⟨
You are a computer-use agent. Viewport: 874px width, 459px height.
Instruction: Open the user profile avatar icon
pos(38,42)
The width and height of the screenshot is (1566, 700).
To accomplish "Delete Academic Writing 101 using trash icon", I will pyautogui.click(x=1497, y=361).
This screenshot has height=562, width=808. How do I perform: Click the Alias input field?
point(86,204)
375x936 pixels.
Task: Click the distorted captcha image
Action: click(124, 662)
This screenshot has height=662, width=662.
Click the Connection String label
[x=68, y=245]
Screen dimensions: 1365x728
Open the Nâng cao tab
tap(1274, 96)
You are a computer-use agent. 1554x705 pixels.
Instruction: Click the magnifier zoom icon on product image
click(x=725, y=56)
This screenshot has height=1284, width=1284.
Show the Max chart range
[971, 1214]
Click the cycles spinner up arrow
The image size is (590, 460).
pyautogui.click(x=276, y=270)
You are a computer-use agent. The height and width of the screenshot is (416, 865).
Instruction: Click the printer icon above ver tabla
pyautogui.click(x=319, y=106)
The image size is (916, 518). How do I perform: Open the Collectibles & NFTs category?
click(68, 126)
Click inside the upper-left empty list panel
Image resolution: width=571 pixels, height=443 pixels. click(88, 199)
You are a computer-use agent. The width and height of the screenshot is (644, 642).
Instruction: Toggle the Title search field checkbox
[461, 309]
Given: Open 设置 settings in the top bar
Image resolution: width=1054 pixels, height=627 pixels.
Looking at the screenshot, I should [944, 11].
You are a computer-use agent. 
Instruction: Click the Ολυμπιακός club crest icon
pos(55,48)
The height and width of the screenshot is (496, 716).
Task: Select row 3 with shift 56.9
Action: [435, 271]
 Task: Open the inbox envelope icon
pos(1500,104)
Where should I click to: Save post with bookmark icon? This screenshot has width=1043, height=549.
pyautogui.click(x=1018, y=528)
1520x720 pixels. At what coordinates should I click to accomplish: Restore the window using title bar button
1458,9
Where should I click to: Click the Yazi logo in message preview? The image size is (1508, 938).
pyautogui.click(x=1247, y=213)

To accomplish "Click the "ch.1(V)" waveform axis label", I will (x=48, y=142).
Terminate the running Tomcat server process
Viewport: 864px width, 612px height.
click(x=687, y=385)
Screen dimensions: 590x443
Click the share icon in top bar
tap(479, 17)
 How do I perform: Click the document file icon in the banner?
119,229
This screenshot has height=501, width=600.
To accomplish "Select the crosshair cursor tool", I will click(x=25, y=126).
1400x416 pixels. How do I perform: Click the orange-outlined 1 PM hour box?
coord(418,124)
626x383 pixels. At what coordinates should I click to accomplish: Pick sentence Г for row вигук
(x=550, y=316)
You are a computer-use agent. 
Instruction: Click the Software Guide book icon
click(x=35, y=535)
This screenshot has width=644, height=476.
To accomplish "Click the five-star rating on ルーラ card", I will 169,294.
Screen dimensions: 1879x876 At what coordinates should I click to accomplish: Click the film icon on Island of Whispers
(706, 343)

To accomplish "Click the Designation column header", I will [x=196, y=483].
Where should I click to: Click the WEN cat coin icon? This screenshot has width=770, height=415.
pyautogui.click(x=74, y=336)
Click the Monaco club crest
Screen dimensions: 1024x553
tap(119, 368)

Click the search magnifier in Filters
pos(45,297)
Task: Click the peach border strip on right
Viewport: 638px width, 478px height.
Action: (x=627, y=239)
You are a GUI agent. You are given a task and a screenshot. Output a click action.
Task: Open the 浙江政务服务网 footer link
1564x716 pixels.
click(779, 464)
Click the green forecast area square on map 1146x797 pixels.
⟩
- REQUIREMENT: Nothing may be omitted; retype every record exactly.

- RESPONSE BOX:
You are a computer-use agent. Viewport: 874px width, 459px height.
Instruction: Open the user profile avatar icon
pos(38,42)
The width and height of the screenshot is (1566, 700).
To accomplish "Delete Academic Writing 101 using trash icon", I will pyautogui.click(x=1497, y=361).
This screenshot has height=562, width=808. How do I perform: Click the Alias input field?
point(86,204)
375x936 pixels.
Task: Click the distorted captcha image
Action: click(124, 662)
This screenshot has height=662, width=662.
Click the Connection String label
[x=68, y=245]
Screen dimensions: 1365x728
Open the Nâng cao tab
tap(1274, 96)
You are a computer-use agent. 1554x705 pixels.
Instruction: Click the magnifier zoom icon on product image
click(x=725, y=56)
This screenshot has height=1284, width=1284.
Show the Max chart range
[971, 1214]
Click the cycles spinner up arrow
The image size is (590, 460).
pyautogui.click(x=276, y=270)
You are a computer-use agent. The height and width of the screenshot is (416, 865).
Instruction: Click the printer icon above ver tabla
pyautogui.click(x=319, y=106)
The image size is (916, 518). How do I perform: Open the Collectibles & NFTs category?
click(68, 126)
Click inside the upper-left empty list panel
Image resolution: width=571 pixels, height=443 pixels. click(88, 199)
You are a computer-use agent. The width and height of the screenshot is (644, 642).
Instruction: Toggle the Title search field checkbox
[461, 309]
Given: Open 设置 settings in the top bar
Image resolution: width=1054 pixels, height=627 pixels.
Looking at the screenshot, I should [944, 11].
You are a computer-use agent. 
Instruction: Click the Ολυμπιακός club crest icon
pos(55,48)
The height and width of the screenshot is (496, 716).
Task: Select row 3 with shift 56.9
Action: [435, 271]
 Task: Open the inbox envelope icon
pos(1500,104)
Where should I click to: Save post with bookmark icon? This screenshot has width=1043, height=549.
pyautogui.click(x=1018, y=528)
1520x720 pixels. At what coordinates should I click to accomplish: Restore the window using title bar button
1458,9
Where should I click to: Click the Yazi logo in message preview? The image size is (1508, 938).
pyautogui.click(x=1247, y=213)

To accomplish "Click the "ch.1(V)" waveform axis label", I will (x=48, y=142).
Terminate the running Tomcat server process
Viewport: 864px width, 612px height.
click(x=687, y=385)
Screen dimensions: 590x443
Click the share icon in top bar
tap(479, 17)
 How do I perform: Click the document file icon in the banner?
119,229
This screenshot has height=501, width=600.
To accomplish "Select the crosshair cursor tool", I will click(x=25, y=126).
1400x416 pixels. How do I perform: Click the orange-outlined 1 PM hour box?
coord(418,124)
626x383 pixels. At what coordinates should I click to accomplish: Pick sentence Г for row вигук
(x=550, y=316)
You are a computer-use agent. 
Instruction: Click the Software Guide book icon
click(x=35, y=535)
This screenshot has width=644, height=476.
To accomplish "Click the five-star rating on ルーラ card", I will 169,294.
Screen dimensions: 1879x876 At what coordinates should I click to accomplish: Click the film icon on Island of Whispers
(706, 343)

To accomplish "Click the Designation column header", I will [x=196, y=483].
Where should I click to: Click the WEN cat coin icon? This screenshot has width=770, height=415.
pyautogui.click(x=74, y=336)
Click the Monaco club crest
Screen dimensions: 1024x553
tap(119, 368)

Click the search magnifier in Filters
pos(45,297)
Task: Click the peach border strip on right
Viewport: 638px width, 478px height.
Action: (x=627, y=239)
You are a GUI agent. You are given a task and a screenshot. Output a click action.
Task: Open the 浙江政务服务网 footer link
1564x716 pixels.
click(779, 464)
Click the green forecast area square on map 1146x797 pixels.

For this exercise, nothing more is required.